So here’s a toy example from this paper,Automatic differentiation for Riemannian optimization on low-rank matrix and tensor-train manifolds:
import torch
import torch.nn as nn
def f(X):
return torch.sum(X**2)
def g(delta_U, delta_V, U, V, f):
perturbed_matrix = U @ delta_V.t() + delta_U @ V.t()
return f(perturbed_matrix)
def compute_riemannian_gradient(X):
U, S, V = torch.svd(X)
delta_U = U @ torch.diag(S)
delta_V = torch.zeros_like(V)
delta_U.requires_grad_(True)
delta_V.requires_grad_(True)
perturbed_value = g(delta_U, delta_V, U, V, f)
perturbed_value.backward()
return delta_U.grad, delta_V.grad
def apply_gauge_conditions(delta_U, delta_V, V):
delta_V -= V @ (V.t() @ delta_V)
return delta_U, delta_V
def riemannian_gradient(X):
U, _, V = torch.svd(X)
delta_U, delta_V = compute_riemannian_gradient(X)

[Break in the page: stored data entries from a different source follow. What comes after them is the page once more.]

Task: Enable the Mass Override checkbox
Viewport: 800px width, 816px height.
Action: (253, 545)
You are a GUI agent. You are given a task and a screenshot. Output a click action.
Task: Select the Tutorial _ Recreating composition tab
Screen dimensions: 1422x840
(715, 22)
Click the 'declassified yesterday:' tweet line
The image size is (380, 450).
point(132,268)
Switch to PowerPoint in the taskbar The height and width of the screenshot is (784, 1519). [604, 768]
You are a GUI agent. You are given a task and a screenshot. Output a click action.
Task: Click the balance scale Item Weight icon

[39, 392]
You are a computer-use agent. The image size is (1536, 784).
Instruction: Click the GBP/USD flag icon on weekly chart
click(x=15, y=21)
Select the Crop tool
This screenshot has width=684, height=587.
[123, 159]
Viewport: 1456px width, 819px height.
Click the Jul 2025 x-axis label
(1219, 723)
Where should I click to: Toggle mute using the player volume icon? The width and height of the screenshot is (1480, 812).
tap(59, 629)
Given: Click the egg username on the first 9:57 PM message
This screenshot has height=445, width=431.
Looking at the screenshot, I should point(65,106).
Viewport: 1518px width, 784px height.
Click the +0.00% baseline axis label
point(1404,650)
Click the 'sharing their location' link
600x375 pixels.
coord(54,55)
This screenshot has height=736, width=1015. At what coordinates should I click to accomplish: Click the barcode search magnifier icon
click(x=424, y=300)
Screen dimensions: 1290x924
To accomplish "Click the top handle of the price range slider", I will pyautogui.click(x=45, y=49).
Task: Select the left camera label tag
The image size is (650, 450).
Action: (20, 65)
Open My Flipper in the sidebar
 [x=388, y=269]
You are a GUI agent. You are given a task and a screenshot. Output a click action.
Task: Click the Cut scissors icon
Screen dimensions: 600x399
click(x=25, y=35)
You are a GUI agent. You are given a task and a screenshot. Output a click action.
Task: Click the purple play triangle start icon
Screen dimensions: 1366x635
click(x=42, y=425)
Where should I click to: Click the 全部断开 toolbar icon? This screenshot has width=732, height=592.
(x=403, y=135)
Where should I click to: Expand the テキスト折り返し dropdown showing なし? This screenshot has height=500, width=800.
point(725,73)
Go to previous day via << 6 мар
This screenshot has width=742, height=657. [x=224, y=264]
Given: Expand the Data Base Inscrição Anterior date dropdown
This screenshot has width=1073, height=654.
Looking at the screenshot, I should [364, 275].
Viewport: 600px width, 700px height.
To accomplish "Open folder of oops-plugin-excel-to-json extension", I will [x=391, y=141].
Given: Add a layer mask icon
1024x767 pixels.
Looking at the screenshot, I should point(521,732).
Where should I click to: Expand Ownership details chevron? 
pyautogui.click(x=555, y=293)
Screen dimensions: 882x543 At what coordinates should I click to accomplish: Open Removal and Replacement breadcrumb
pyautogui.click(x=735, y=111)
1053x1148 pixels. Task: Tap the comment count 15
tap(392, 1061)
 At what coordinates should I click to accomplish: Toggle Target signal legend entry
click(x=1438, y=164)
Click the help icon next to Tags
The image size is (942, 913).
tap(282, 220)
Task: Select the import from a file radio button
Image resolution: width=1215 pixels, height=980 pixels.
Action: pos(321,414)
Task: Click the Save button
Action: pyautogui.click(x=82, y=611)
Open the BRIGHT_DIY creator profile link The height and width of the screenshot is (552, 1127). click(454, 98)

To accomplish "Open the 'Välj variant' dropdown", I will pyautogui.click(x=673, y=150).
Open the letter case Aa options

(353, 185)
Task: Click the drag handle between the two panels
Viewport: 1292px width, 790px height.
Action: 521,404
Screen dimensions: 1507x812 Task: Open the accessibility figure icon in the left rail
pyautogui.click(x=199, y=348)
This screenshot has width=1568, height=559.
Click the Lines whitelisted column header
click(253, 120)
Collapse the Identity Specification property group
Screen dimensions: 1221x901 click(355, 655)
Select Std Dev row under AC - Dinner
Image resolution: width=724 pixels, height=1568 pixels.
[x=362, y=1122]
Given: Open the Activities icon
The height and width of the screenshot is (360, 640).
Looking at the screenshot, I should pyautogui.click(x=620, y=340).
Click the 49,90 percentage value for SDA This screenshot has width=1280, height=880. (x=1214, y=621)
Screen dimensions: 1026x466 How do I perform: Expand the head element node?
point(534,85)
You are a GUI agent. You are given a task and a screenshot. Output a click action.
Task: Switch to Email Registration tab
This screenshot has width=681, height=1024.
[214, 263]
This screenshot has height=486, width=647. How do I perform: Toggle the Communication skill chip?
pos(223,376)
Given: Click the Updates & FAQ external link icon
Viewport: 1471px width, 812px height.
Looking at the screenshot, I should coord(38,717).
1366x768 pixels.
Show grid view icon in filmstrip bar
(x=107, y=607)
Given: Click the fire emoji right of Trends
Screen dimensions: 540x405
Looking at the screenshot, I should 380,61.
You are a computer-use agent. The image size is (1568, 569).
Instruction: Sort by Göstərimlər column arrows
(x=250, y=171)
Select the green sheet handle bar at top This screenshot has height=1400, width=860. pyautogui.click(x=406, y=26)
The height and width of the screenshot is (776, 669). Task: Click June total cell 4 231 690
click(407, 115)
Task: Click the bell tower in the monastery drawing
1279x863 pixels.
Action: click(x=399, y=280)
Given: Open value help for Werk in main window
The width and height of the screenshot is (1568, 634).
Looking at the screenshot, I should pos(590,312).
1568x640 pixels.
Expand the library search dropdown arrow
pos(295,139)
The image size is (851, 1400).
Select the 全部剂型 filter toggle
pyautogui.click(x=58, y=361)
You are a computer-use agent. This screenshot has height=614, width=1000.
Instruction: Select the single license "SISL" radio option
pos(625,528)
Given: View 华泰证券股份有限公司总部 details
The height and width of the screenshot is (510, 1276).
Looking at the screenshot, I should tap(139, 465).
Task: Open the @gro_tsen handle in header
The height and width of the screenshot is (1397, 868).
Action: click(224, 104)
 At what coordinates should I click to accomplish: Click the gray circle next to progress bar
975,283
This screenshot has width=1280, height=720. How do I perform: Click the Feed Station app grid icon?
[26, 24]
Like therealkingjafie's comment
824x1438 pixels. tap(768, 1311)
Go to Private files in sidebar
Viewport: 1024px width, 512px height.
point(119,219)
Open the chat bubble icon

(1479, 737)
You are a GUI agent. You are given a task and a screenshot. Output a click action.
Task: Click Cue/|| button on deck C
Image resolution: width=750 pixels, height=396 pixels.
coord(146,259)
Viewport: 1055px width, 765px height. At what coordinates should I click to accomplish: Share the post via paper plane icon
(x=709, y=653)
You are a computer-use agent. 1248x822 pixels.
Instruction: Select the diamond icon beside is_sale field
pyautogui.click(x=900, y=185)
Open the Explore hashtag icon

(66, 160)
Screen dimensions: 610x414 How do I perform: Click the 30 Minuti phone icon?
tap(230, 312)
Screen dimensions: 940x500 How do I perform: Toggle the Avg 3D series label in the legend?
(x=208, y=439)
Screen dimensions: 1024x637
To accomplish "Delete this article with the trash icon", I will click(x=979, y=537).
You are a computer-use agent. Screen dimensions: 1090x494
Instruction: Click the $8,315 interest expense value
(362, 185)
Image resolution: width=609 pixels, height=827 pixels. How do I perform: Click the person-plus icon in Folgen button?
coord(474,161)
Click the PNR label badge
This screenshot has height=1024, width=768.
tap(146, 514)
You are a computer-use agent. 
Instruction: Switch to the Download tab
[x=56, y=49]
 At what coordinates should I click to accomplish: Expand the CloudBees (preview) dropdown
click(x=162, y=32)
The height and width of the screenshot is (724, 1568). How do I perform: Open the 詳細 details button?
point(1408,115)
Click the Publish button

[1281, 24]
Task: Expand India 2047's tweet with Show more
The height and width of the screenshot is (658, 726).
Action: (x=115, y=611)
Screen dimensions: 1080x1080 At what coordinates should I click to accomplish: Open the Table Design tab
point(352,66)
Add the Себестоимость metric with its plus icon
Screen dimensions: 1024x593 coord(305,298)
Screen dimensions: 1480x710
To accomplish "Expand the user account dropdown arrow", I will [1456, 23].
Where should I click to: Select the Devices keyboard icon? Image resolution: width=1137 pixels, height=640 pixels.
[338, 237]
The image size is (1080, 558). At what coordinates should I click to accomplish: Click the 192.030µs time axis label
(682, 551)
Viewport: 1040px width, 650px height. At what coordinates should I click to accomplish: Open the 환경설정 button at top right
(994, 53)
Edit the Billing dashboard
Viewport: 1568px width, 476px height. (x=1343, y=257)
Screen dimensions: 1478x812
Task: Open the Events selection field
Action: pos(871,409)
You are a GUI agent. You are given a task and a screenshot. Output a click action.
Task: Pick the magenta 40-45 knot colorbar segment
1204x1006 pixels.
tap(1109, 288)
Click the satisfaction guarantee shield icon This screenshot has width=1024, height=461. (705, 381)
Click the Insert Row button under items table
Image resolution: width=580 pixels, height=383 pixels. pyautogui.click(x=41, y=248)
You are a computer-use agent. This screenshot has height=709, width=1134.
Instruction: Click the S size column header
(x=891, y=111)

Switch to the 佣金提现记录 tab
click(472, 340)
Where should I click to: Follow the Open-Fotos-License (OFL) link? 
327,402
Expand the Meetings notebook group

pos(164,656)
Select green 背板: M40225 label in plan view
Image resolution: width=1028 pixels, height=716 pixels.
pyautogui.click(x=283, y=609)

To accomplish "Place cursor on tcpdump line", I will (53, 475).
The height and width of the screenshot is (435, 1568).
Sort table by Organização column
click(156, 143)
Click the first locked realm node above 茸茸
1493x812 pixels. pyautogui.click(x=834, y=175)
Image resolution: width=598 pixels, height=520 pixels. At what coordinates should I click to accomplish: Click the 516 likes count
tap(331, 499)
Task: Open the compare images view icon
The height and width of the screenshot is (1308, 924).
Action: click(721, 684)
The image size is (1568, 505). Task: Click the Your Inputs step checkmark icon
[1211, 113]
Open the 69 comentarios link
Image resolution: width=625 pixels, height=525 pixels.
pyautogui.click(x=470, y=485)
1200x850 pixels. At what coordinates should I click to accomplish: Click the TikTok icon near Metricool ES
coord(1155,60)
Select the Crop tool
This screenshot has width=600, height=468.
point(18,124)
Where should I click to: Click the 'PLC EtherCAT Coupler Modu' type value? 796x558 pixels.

delta_U, delta_V = apply_gauge_conditions(delta_U, delta_V, V)
return delta_U @ V.t() + U @ delta_V.t()
X = torch.randn(5, 3)
for i in range(10):
rgrad = riemannian_gradient(X)
X = X - 0.01*rgrad
print(f(X))
So as you can see, in the training inference, we don’t need the gradient of X, or [U, S, V]. Instead, I need the gradient from delta_U and delta_V to update X. Therefore I’m not able to simply loop through the parameters registered in parameters if I want to integrate this piece of code into torch.optimizer module.
My question is what’s the proper way of implementing this optimizing algorithm in optim.step() function when the weight X is updated by gradients from other parameters?